[start Reading text]

Senate debates

Thursday, 13 September 2007

Documents

Aboriginal and Torres Strait Islander Social Justice Commissioner Social Justice Report

6:06 pm

Photo of Rachel SiewertRachel Siewert (WA, Australian Greens) Share this | Hansard source

This report of the Aboriginal Torres Strait Islander Social Justice Commissioner, the 2006 Social Justice Report, is a very interesting report. I congratulate the Social Justice Commissioner on producing the report, on the wide range of issues that he covers and the detail with which he covers them. He raises some very important points in this report relating to Aboriginal and Torres Strait Islander access to social justice in this country. I would like to point out some of the key points that he has made in this report. He talks about, for example, what makes good Indigenous policy. He says:

In the context of Indigenous affairs, the most senior officers of the APS—

the Australian Public Service—

have recognised their part in contributing to dysfunction and disadvantage in Indigenous communities as a result of the ‘failure of a generation of public policies to translate into the sustained economic betterment of indigenous Australians.’

He quotes Dr Shergold as saying:

I am aware that, for some 15 years as a public administrator, too much of what I have done on behalf of government for the very best of motives had the very worst of outcomes. I (and hundreds of my well-intentioned colleagues, both black and white) have contributed to the current unacceptable state of affairs, at first unwittingly and then, too often, silently and despairingly.

I think that is a very significant statement. The social justice commissioner then goes on in the report to look at a range of issues, and there is quite a lot of information and reflection on the current policy framework for Indigenous affairs. He says that there is an ‘implementation gap between the rhetoric of government and its actual activities’. He goes on to say that the new arrangements are:

... a top down imposition—with policy set centrally and unilaterally by government, confirmed in bilateral processes with state and territory governments (again without Indigenous input) and then applied to Indigenous peoples.

…            …            …

The lack of effective connections between the regional and national level was identified as the central problem with the operation of the Aboriginal and Torres Strait Islander Commission (ATSIC), and a key reason cited by the Government for its abolition.

[end Reading text]

**Task brief**.
Extend the Senate speech above on the 2006 Social Justice Report by continuing it from its final sentence, keeping the speaker's voice.

[start Material provided]

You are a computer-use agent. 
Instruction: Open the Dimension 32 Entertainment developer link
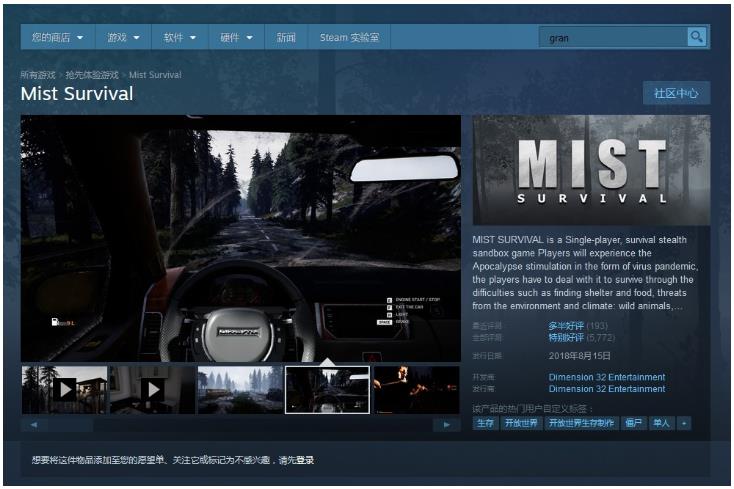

[end Material provided]

**Answer for this exercise**.
He is saying that the same thing is being replicated with the new arrangement the government has put in place. He says:

... the lack of effective participation in the new arrangements is the fundamental flaw of the new arrangements.

He then talks about the lack of evidence base for the policy approaches that are being taken, and says that it occurs ‘without stakeholder engagement, is conducted outside of a learning framework and lacks transparency’. This is exactly the approach that is demonstrated in the latest government legislation, the Northern Territory intervention package. A number of us have spoken at length about the fact that there was no consultation on that package. In fact, the changes that were passed through this place this week suffered from that same approach of a lack of consultation. There is a very significant quote in the report where the social justice commissioner says:

The greatest irony of this is that it fosters a passive system of policy development and service delivery while at the same time criticising Indigenous peoples for being passive recipients of government services!

I think that is a very important and salient point. The first recommendation that the social justice commissioner makes in the report is:

That the Secretaries Group request the Australian Public Service Commissioner to conduct a confidential survey of staff in Indigenous Coordination Centres to identify current issues in the implementation of the new arrangements and the challenges being faced in achieving whole of government coordination. This survey should be conducted by the APSC.

I think that is a very, very important recommendation. I put a motion to this place this week to seek to put in place that very survey. Of course, it was unfortunately not supported by government. I would have thought that if the government were interested in getting policy delivery and service delivery to Aboriginal communities they would have supported that recommendation. Everybody in the field knows that ICCs are failing and are not working, so let’s find out why they are failing and why they are not working. Further in the same recommendation he says that there should be established a parliamentary committee of inquiry into the progress of the new arrangements in Indigenous affairs. (Time expired)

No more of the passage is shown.